Before anyone rushes in to say, “But that’s amazing!”—I know. Technically, it’s not bad. It’s consistent. Sustainable. Healthy. All the right things. And as a coach—someone who’s literally built a life around helping others move, shift, and transform—I completely understand what this means. I’ve walked side by side with others through their weight loss journeys. I’ve cheered for their single-pound victories. So yes, I know this is how it works. But when it’s your body? Your timeline? Your fight? That understanding feels a lot more complicated.
Emotionally, though? It can feel like dragging a boulder uphill… with no end in sight.
Inside the system: law, order, and everything in between
My days revolve around serving the people of the great State of Minnesota—deep in the heart of the justice system, where every hallway echoes with history and every decision carries weight. When I’m not in the gym, coaching, or on a seminar floor, my work gives me a front-row seat to law and order in hushed tones, cloaked in tradition and authority. I work alongside those who interpret the law, enforce it, and challenge it. These are the people who move within statutes and stare down the chaos of society with nothing but reason and a robe.
Let’s just say—the work I do isn’t about chasing chaos—it’s about preventing it. My world runs on precision, structure, and plans that don’t fail. And if they do? You better believe I already have three contingency routes lined up, labeled, and laminated.
That’s the headspace I live in. That’s how I’m wired.
So when I look at this journey—this deeply personal, achingly human thing called weight loss—and I see no road signs, no clear ETA, no button to press when the results show up at the speed of a turtle… it short-circuits my system a bit.
When goals don’t work the way they used to
I like goals. Milestones. TIMELINES. I build them for breakfast. I get a weird little thrill from checking things off a to-do list. (If it’s not written down, did it even happen?) I track things. I analyze everything to death.
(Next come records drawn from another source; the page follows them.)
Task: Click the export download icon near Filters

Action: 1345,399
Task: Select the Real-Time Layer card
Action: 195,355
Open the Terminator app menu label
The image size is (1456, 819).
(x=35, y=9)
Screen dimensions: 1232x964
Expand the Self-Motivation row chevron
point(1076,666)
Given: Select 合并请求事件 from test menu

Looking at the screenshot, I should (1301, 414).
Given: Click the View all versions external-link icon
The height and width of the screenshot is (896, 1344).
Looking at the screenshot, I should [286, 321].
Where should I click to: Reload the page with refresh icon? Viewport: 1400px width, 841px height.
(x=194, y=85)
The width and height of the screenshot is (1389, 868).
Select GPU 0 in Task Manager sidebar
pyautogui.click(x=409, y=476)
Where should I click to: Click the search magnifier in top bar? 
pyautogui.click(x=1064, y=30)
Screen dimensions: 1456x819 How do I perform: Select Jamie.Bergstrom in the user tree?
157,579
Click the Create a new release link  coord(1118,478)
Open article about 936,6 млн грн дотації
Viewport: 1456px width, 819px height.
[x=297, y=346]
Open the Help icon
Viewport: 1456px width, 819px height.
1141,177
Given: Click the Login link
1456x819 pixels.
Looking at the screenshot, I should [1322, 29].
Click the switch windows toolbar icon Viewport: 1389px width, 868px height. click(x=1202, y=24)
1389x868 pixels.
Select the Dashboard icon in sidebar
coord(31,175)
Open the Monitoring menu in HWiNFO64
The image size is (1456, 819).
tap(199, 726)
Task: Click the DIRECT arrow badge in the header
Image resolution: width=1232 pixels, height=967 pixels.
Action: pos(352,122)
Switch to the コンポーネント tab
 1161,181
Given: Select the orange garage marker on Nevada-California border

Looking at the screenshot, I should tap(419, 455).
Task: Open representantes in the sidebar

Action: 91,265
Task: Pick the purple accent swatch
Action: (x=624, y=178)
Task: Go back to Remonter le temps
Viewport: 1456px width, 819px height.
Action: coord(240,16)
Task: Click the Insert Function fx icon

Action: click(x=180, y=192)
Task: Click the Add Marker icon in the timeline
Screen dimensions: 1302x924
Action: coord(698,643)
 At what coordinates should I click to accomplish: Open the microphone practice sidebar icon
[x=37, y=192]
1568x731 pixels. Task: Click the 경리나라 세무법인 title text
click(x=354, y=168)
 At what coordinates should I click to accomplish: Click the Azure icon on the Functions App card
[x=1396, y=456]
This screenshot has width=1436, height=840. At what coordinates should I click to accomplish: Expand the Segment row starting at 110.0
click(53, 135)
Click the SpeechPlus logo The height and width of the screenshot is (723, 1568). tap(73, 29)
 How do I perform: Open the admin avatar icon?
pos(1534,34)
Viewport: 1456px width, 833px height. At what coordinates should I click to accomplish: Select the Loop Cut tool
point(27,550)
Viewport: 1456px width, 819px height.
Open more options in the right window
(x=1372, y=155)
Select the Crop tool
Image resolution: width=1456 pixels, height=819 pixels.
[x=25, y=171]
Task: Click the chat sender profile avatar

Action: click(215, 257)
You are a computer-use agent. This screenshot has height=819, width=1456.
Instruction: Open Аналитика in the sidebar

When someone says, “Help,” or tosses a task out into the universe like a flare, something in me activates. It’s not just about being useful—it’s about being driven to step in. My ears don’t just perk up; my brain starts blueprinting. I’ve spent a lifetime stepping into gaps, solving the unsolvable, anticipating the ask before it’s even formed. It’s not about control—it’s about contribution. About knowing I can ease the weight someone else is carrying, even for a moment. That’s not just what I do—it’s hardwired into who I am.
But this? My body? My health?
She doesn’t care about deadlines. She’s not swayed by urgency or productivity. She’s on her own time zone. And that’s maddening.
Because I want to out-strategize this. I want to fix it, format it, and file it neatly away with a goal achieved sticker and a satisfied sigh.
But I can’t.
Making peace with the pace of weight loss…. again.
And maybe that’s the lesson. Maybe this season is more about losing control. Or at least the illusion of it.
Because as I inch closer to my initial goal (and I say initial because let’s be honest—I don’t know where it will end up), it’s getting harder. Not just physically, but emotionally. The weight gets heavier in ways I didn’t expect.
And so I have to keep doing something I don’t love: making peace with the pace.
Again and again and again.
Because in a world where I’m built to fix and plan and execute, this is the one area where I can only show up, stay consistent, and trust the process. There’s nothing else I can do. Even when the process is silent, slow, and even when it doesn’t care that I’ve got contingency plans that would make the Pentagon jealous.